Segment Start: Data to process
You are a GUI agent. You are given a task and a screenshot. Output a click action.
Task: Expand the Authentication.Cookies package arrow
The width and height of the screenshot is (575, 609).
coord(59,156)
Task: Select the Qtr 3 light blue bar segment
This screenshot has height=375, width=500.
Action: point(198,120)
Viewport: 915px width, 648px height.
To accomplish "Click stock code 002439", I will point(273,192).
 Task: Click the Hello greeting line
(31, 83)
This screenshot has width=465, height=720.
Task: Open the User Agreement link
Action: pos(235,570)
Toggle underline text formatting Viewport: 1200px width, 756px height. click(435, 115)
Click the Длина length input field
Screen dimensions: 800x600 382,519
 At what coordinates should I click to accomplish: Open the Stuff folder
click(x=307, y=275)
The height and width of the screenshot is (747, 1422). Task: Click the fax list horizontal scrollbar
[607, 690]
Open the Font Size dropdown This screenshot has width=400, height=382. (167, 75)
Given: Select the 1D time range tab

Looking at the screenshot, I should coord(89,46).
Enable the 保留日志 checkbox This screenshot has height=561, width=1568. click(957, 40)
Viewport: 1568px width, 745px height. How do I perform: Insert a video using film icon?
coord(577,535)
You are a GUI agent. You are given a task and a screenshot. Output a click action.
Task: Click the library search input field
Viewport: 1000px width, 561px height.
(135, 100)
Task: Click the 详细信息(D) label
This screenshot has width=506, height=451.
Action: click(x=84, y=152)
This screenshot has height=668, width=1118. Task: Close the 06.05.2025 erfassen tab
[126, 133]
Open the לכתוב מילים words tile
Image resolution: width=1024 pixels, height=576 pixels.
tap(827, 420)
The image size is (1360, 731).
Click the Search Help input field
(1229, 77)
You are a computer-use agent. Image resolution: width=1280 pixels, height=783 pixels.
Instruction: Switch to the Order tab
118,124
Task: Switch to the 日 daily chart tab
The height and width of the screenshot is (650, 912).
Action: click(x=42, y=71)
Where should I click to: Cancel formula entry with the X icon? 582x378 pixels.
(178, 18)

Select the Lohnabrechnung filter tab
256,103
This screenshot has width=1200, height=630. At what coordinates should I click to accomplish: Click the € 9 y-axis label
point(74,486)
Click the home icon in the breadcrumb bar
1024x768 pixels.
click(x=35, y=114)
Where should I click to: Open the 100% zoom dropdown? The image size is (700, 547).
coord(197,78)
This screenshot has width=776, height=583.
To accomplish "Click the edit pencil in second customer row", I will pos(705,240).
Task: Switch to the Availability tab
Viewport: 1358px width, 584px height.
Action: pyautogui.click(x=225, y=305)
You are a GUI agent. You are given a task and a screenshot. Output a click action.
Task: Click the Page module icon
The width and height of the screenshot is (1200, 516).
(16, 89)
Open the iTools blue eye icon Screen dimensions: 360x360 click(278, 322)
Segment End: Data to process
» **Exercise description**: Copy the lines of the listing exactly. Skip none.

» **Written reply**:
You are a GUI agent. You are given a task and a screenshot. Output a click action.
Task: Expand the Authentication.Cookies package arrow
The width and height of the screenshot is (575, 609).
coord(59,156)
Task: Select the Qtr 3 light blue bar segment
This screenshot has height=375, width=500.
Action: point(198,120)
Viewport: 915px width, 648px height.
To accomplish "Click stock code 002439", I will point(273,192).
 Task: Click the Hello greeting line
(31, 83)
This screenshot has width=465, height=720.
Task: Open the User Agreement link
Action: pos(235,570)
Toggle underline text formatting Viewport: 1200px width, 756px height. click(435, 115)
Click the Длина length input field
Screen dimensions: 800x600 382,519
 At what coordinates should I click to accomplish: Open the Stuff folder
click(x=307, y=275)
The height and width of the screenshot is (747, 1422). Task: Click the fax list horizontal scrollbar
[607, 690]
Open the Font Size dropdown This screenshot has width=400, height=382. (167, 75)
Given: Select the 1D time range tab

Looking at the screenshot, I should coord(89,46).
Enable the 保留日志 checkbox This screenshot has height=561, width=1568. click(957, 40)
Viewport: 1568px width, 745px height. How do I perform: Insert a video using film icon?
coord(577,535)
You are a GUI agent. You are given a task and a screenshot. Output a click action.
Task: Click the library search input field
Viewport: 1000px width, 561px height.
(135, 100)
Task: Click the 详细信息(D) label
This screenshot has width=506, height=451.
Action: click(x=84, y=152)
This screenshot has height=668, width=1118. Task: Close the 06.05.2025 erfassen tab
[126, 133]
Open the לכתוב מילים words tile
Image resolution: width=1024 pixels, height=576 pixels.
tap(827, 420)
The image size is (1360, 731).
Click the Search Help input field
(1229, 77)
You are a computer-use agent. Image resolution: width=1280 pixels, height=783 pixels.
Instruction: Switch to the Order tab
118,124
Task: Switch to the 日 daily chart tab
The height and width of the screenshot is (650, 912).
Action: click(x=42, y=71)
Where should I click to: Cancel formula entry with the X icon? 582x378 pixels.
(178, 18)

Select the Lohnabrechnung filter tab
256,103
This screenshot has width=1200, height=630. At what coordinates should I click to accomplish: Click the € 9 y-axis label
point(74,486)
Click the home icon in the breadcrumb bar
1024x768 pixels.
click(x=35, y=114)
Where should I click to: Open the 100% zoom dropdown? The image size is (700, 547).
coord(197,78)
This screenshot has width=776, height=583.
To accomplish "Click the edit pencil in second customer row", I will pos(705,240).
Task: Switch to the Availability tab
Viewport: 1358px width, 584px height.
Action: pyautogui.click(x=225, y=305)
You are a GUI agent. You are given a task and a screenshot. Output a click action.
Task: Click the Page module icon
The width and height of the screenshot is (1200, 516).
(16, 89)
Open the iTools blue eye icon Screen dimensions: 360x360 click(278, 322)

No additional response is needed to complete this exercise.